Tout est la cause de ce premier flash, trop plein d’énergie
indélébile, ineffable que jamais aucun autre shoot ne
reproduira. Le bleu, c’est l’après, la grisaille immuable
dans laquelle évolue cet univers que les sensations du
premier flash ont trop tôt, trop vite abandonné. On lutte, on
court, on inculpe, on arrête en vain. C’est une guerre perdue
d’avance. Un seul gagnant : la came qui corrompt tout,
jusqu’aux flics qui la combattent.
« Narc » est l’héritier de 2 autres polars précurseurs. Le
premier est French Connection à qui il emprunte sa
poésie réaliste voire surréaliste. Moments forts,
dangereusement fascinants, fruits empoisonnés de la plus
terrible des violences. (cf la scène du cadavre dans la
baignoire, celle de l’interpellation d’un suspect qui a tenté
de défigurer sa petite amie). Tableaux baudelairiens d’une
déchéance sociale et humaine consommées. Comme lui, il
dépeint alors l’univers policier, nourri au sein de cette
atrocité endémique. Les flics : mal payés, mal préparés,
mal armés, somme toute impuissants, contraints à se sacrifier
pour donner le change auprès du citoyen lambda…poursuivre
ainsi la folle illusion d’une répression salvatrice. Sauver
des vies pour sauver la face…à chacun son héro ! Au
flic le service, aux dealers le crack. De maigres résultats à
la clé que réduisent à néant une armada d’avocats et de ronds
de cuir à coups de commissions, d’ordres, de contre-ordres,
d’enquêtes et de contre-enquêtes quand ce qui les attend
n’est pas le plomb d’une balle. Hasard putride de ses vies
qu’on envoie faire le sale travail. Qu’on désavoue
après…comme pour se laver les mains d’avoir exiger que les
rues fussent « nettoyés ». Le dealer en victime, le flic en
bourreau…mais quand l’enfer frappe à nos portes alors le
bourreau devient héros…il faut tuer pour notre
liberté…tuer pour nos vies qui ne valent pas les
leurs…ces flics que la drogue a détruit et qui l’acceptent
parce qu’ils ne savent plus trop quoi faire…en quoi être
utile…ce qu’on attend d’eux. Ils ont vu l’enfer et en sont
revenus…mais la peur au ventre que cette saloperie dévore
le monde, leurs villes, leurs quartiers. Combattre la drogue
pour les autres ou pour eux-mêmes. Juste la combattre sans
avoir l’infime espoir de l’emporter. Voilà de quoi parle
« Narc », de cet inextinguible enfer, de la cause, du Mal avec
un grand « M » qui poursuit sans relâche de pourrir l’homme
et son univers.
« Narc » évite soigneusement le traitement de ces films
précautionneux, expurgeant ainsi la platitude et le
neuneuisme dont nous gratifie abondamment tout bon polar
hollywoodien. Oui…la dope est un problème !
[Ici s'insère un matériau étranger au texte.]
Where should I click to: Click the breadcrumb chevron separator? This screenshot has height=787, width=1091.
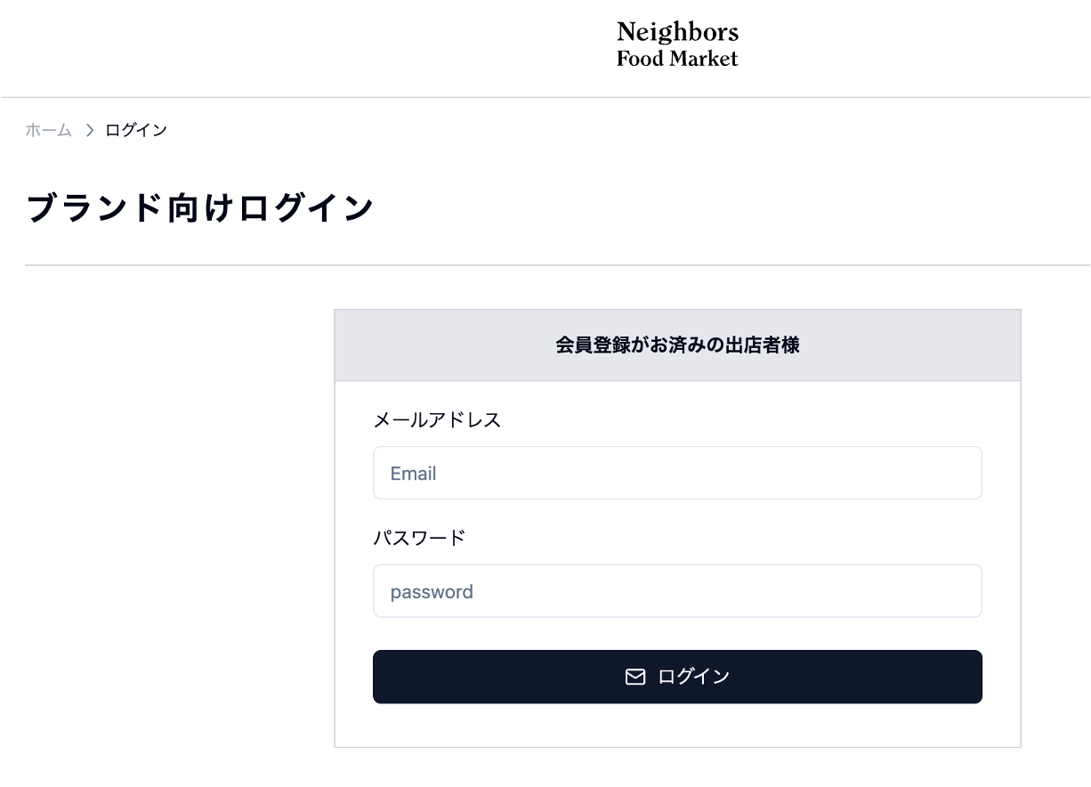click(x=89, y=131)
Oui…quelques policiers s’acharnent à la combattre !
Certes ces hommes ont du courage mais ils sont
faillibles ! Non…la hargne et la détermination qu’ils
y mettent ne viendront pas à bout de ce fléau ! Si vous
croyez que tout ceci va se terminer par un gentil petit happy
end…pas la peine de continuer…hâtez-vous, vous risquez de
manquer le dernier épisode des « Experts » ou de « Hooker ».
Ici, politiquement correct, diplomatie, connais pas !
« Narc » leur préfère sens du rythme et maîtrise du sujet.
Première scène : le calme avant la tempête. Transition
flash puis scène d’action en ouverture digne de Spielberg et
de son Il faut sauver le soldat Ryan. Caméra à l’épaule,
bruits de pas, de sueur et souffle haletant…on est dans
l’ambiance. Le plan-séquence dans toute sa splendeur avec
pour seules lignes force violence et vélocité. Climax pour
clore. On passe à la scène suivante, le film semble prendre
une courte pause. Je dis bien « semble » parce
qu’immédiatement, le flash back (ennemi juré des bluettes
hollywoodiennes) prend le relais, écrouant le spectateur dans
cette geôle qu’est le commissariat aux murs grisâtres, à
l’atmosphère étouffante, sale et malsaine. On y respire les
miasmes (bleu acier) du désespoir. Puis vient l’enquête ou
devrais-je dire la quête. Se forme alors l’un des tandems les
plus réussis du 7ème Art. Face à face au sommet entre Jason
Patrick, officier revenu de l’enfer qu’est l’infiltration
chez les dealers, et Ray Liotta, massif, musculeux, concentré
d’amour, de haine et de brutalité. Deux extrêmes, deux
figures…chacun à un bout de cette grande chaîne qu’est
l’éventail des effectifs de police. Ensemble, ils allient
force et intelligence, enquête et répression, circonstances
atténuantes et sanctions.
Sybillin est le regard que chacun d’eux portent sur leur
« onfrérie » ! Il haïssent le système policier
conventionnel…celui qui triomphe, qui se veut moderne,
celui qui passe bien à la télé…foutre des PV aux
automobilistes, patrouiller dans des quartiers où ils ne
risquent rien, faire bonne figure devant les commissions
d’enquête, ils laissent ça aux arrivistes. Eux appartiennent
à une classe supérieure ; celles des hommes à principe,
francs, honnêtes et droits. « Narc » est un film engagé,
radical…extrême par certains côtés. Désobéir aux ordres
pour appliquer la justice, mentir pour défendre ce à quoi on
croit, flinguer l’innocence aveugle d’un monde à la dérive.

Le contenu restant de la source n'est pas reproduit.